First, there may be wages or a salary. These are protected by law, although there may be many different laws involved. Dollars involved are comparatively small for a break-through actor, writer or director. When Jennifer Anniston got paid for the first season of “Friends,” that was just the beginning.

When shows are syndicated, redistributed, released on DVD, purchased by a streaming service or otherwise used beyond what the actors were originally paid for, those actors get residual checks called royalties. These may be far richer than the original payment. These are the second and third layers of the cake.

There was an ancient Blackglama mink ad that included as its tagline, “What becomes a legend most?  (Picture Lauren Bacall or Janet Jackson). Answer: Blackglama.

Turn it around and it becomes, “What becomes of most legends?” Answer: Reruns. More than one clever consignment shop has used this one. Update that bit to include streamed content for a more complete picture of the payment issues.

Do all actors get paid for reruns or streamed content? According to the Screen Actors Guild-American Federation of Television and Radio Artists, some do and some do not. For principal performers, royalties can lead to long-term payoffs that are far more than the original salary. Background actors, on the other hand, may get nothing.

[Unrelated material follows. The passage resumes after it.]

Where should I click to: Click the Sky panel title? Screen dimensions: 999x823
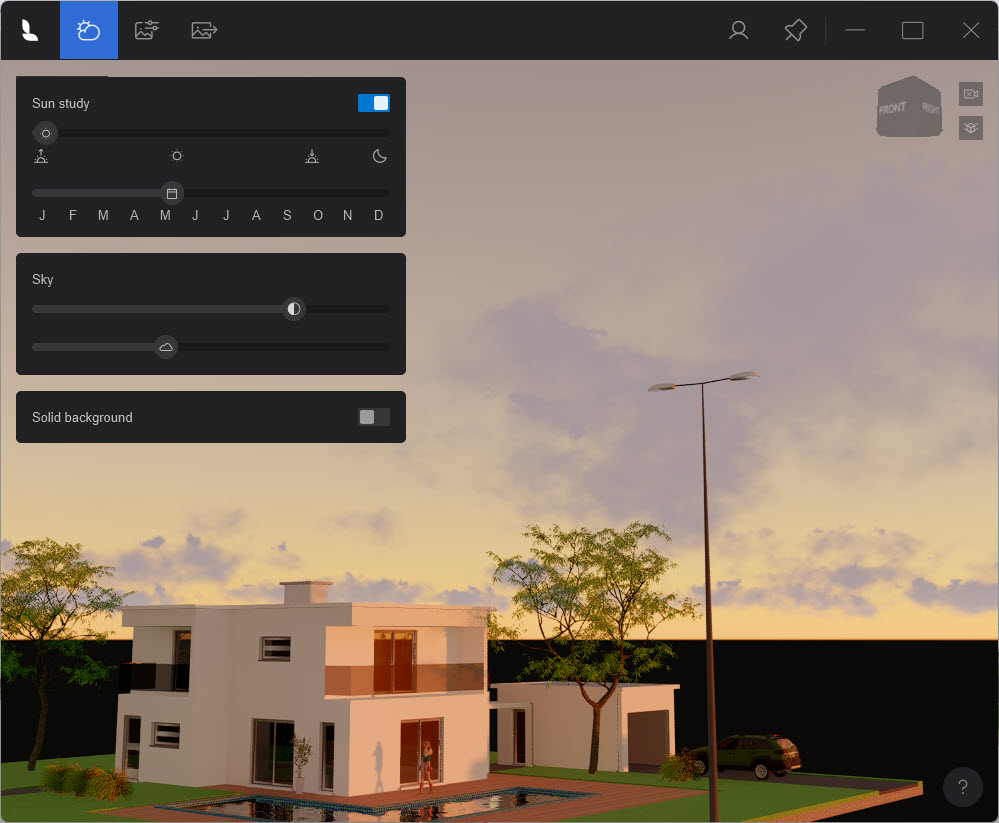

The same is likely true for writers, directors and showrunners – all those “behind-the-scenes” folks. How much the background people get paid and under what terms is generally governed by the terms of a negotiated contract. This is where the union comes in.

Sold out by the union – too many secrets


The Complaint alleges that the settlement entered into by their union buried the settlement agreement in confidentiality. The settlement agreement, entered into between late 2019 and early 2020, provided for a lump sum payment. 

The writers claim first, that the Settlement Agreement was “startlingly inadequate.” It was, “woefully deficient and failed to appropriately compensate them for the amounts they are owed.” Martel asserts that Viacon reaped “massive windfalls from the exploitation” of the episodes.

Second, the lawsuit asserts the confidentiality provisions made discovery of this inadequacy extraordinarily difficult to discover. In sum, the settlement agreement, represented “a colossal failure of the WGA to adequately discharge its duty of fair representation,” the result of a union that “failed to undertake even basic investigatory steps that would have bolstered its claims in arbitration” and “can only be explained by a lack of a sincere effort to protect Class members’ rights.”

What does the latest twist in the lawsuit add?

It remains to be seen. But a new and separate class of litigants may add new claims and new and different request for a remedy. This one still has a long way to run.